* **Goal of the exercise**
Reproduce the lines starting at the one containing "Task: Select the 14,60 y-axis value label" and ending at the one containing "pyautogui.click(x=354, y=804)", swapping "taskbar" for "dock" and changing nothing else. Omit the pictures.

* **Dataset records**
------------------------------------------------------------

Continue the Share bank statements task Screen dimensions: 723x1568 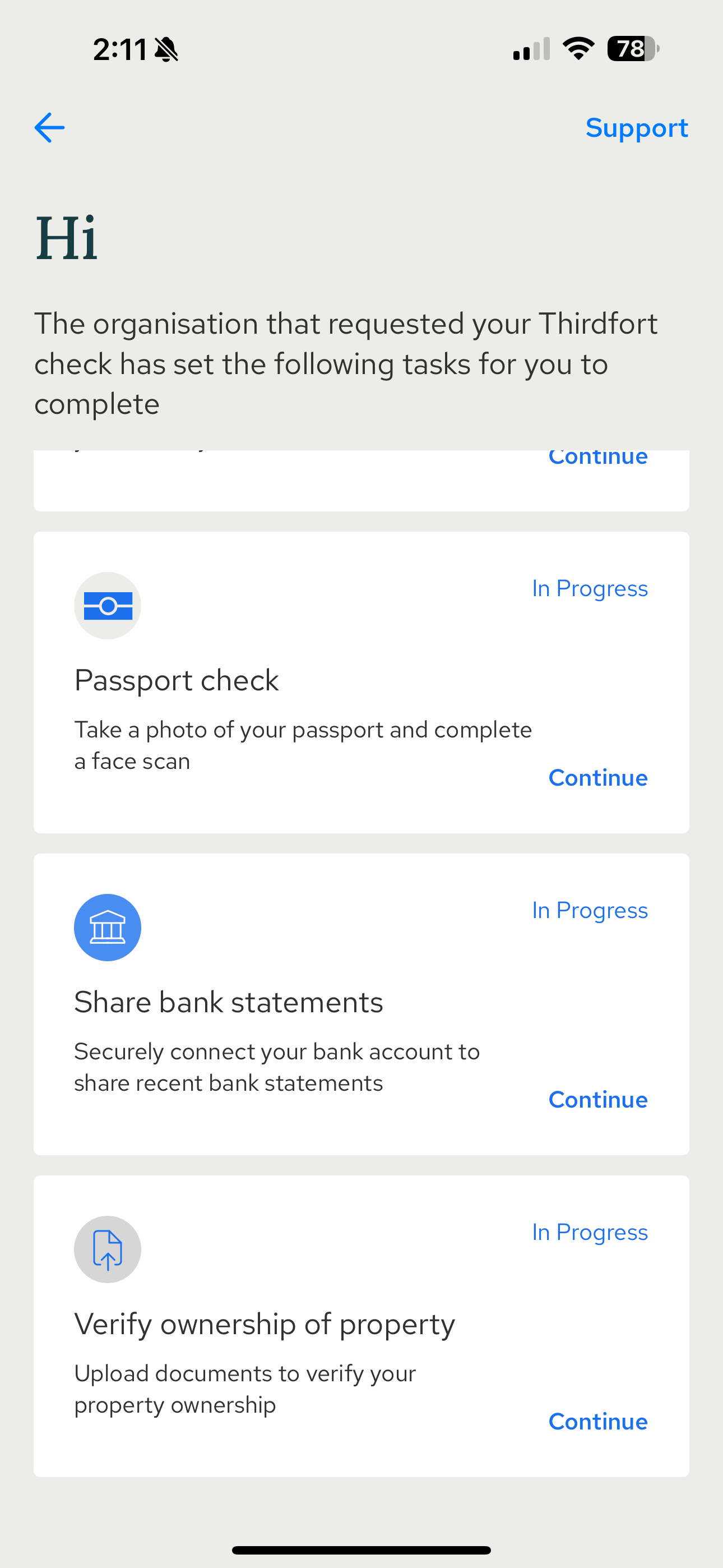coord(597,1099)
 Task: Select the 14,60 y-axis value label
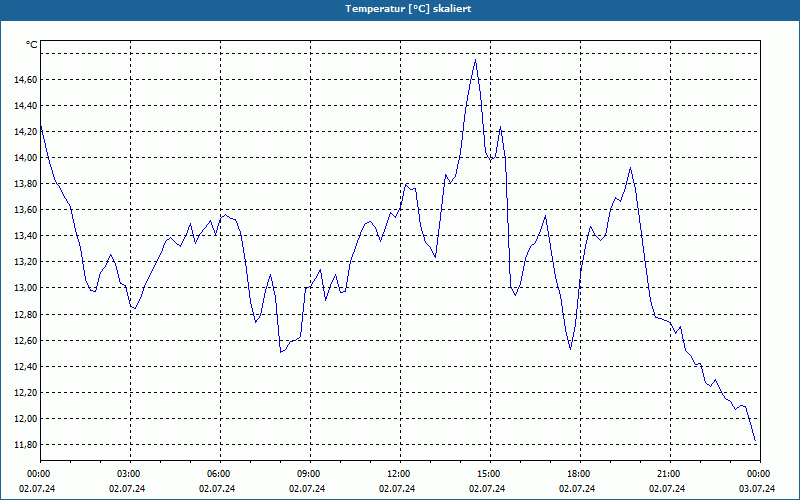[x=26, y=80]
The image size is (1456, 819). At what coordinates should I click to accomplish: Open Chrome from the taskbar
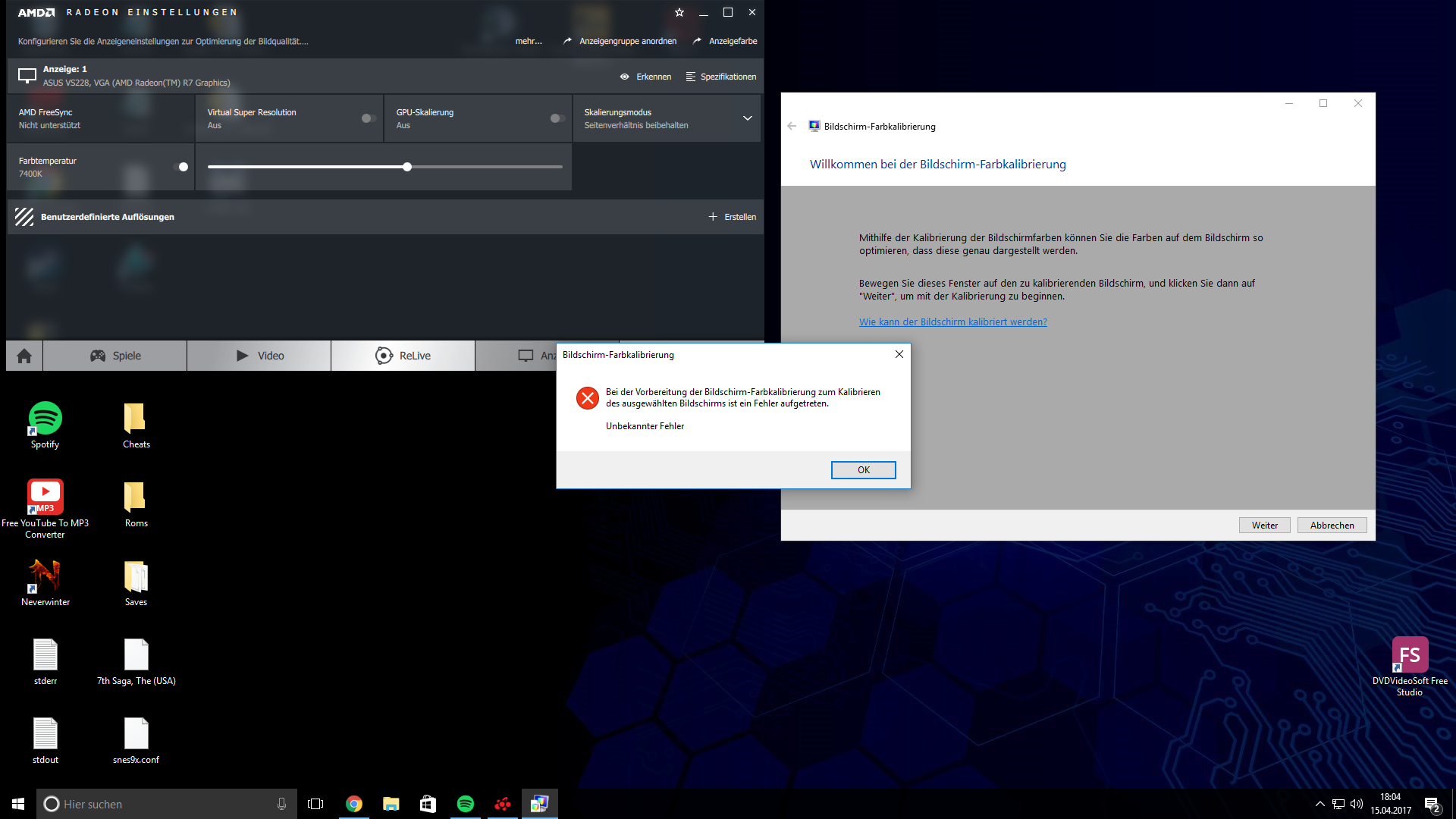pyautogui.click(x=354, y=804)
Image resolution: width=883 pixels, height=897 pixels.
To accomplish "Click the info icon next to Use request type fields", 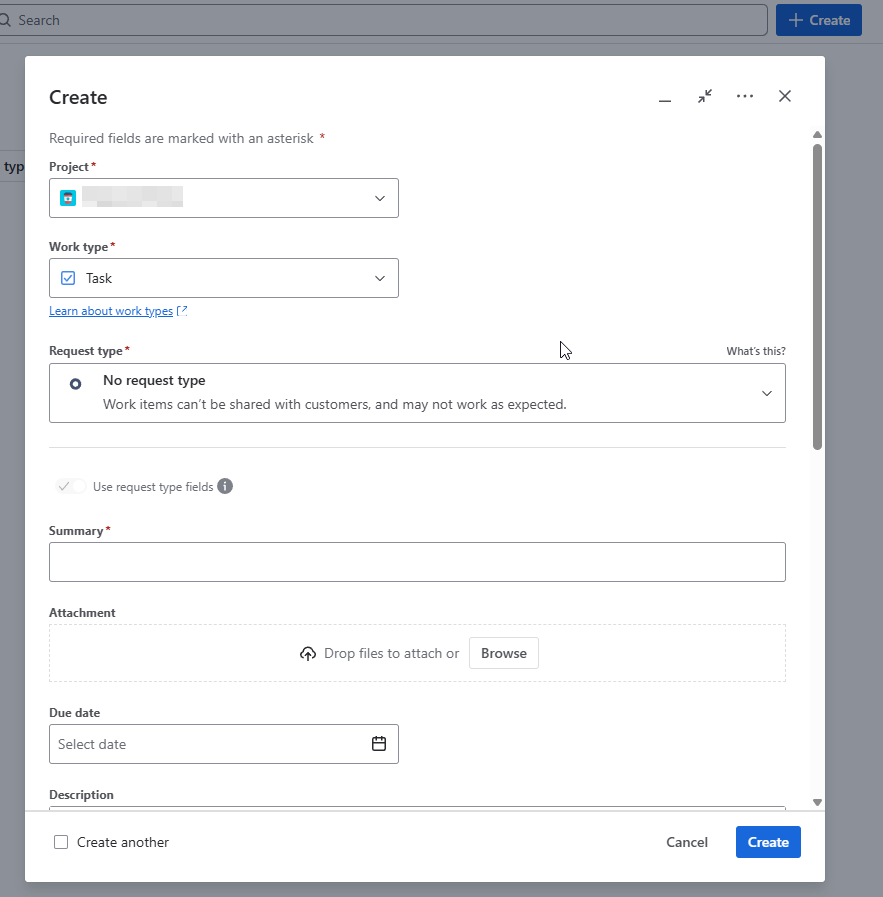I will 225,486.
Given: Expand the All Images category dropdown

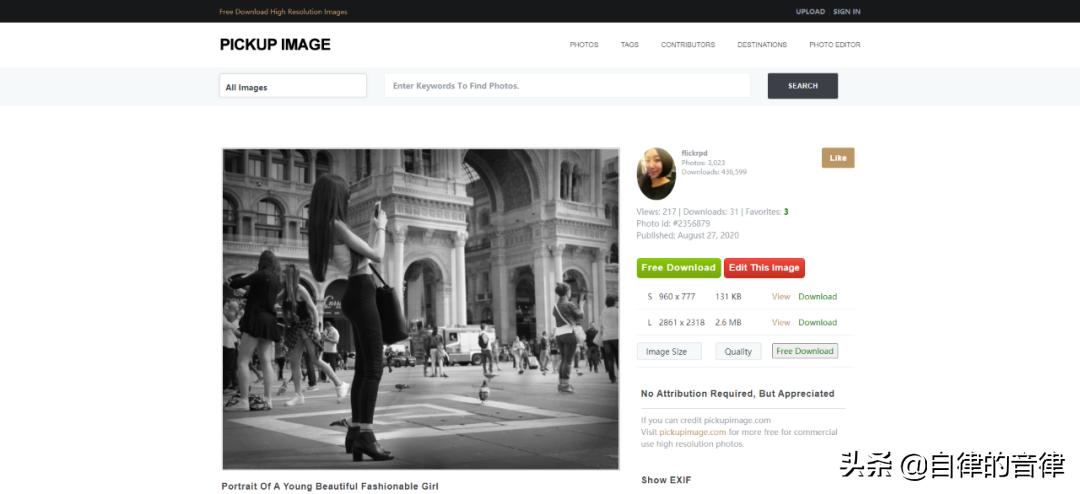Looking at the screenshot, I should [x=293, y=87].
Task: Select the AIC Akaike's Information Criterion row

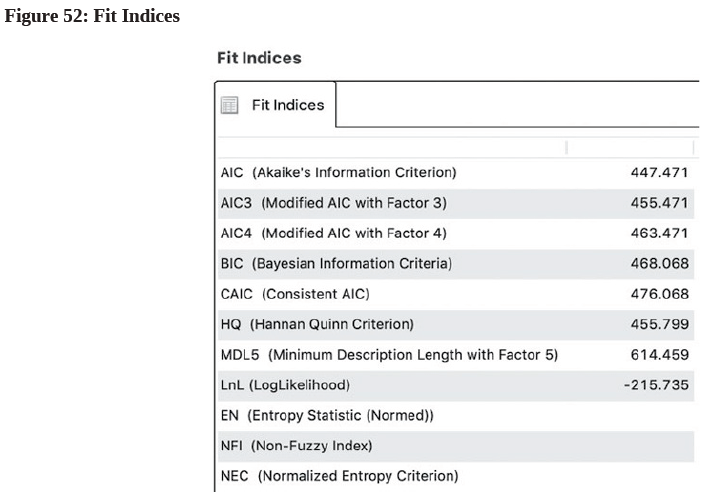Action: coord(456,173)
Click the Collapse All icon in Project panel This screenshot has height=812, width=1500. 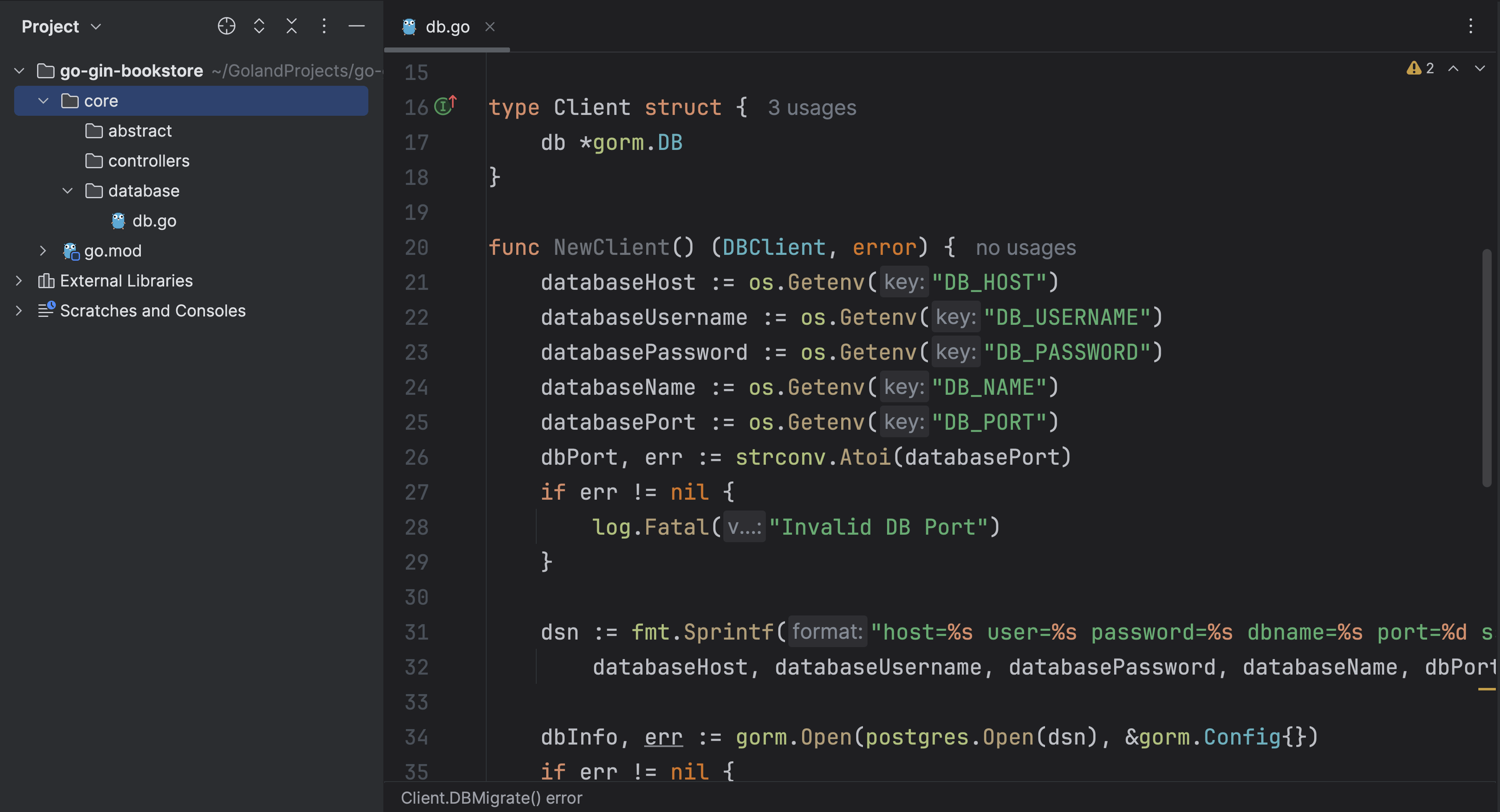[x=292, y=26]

------------------------------------------------------------

* **Complete answer**
 Task: Select the 14,60 y-axis value label
[x=26, y=80]
The image size is (1456, 819). At what coordinates should I click to accomplish: Open Chrome from the dock
pyautogui.click(x=354, y=804)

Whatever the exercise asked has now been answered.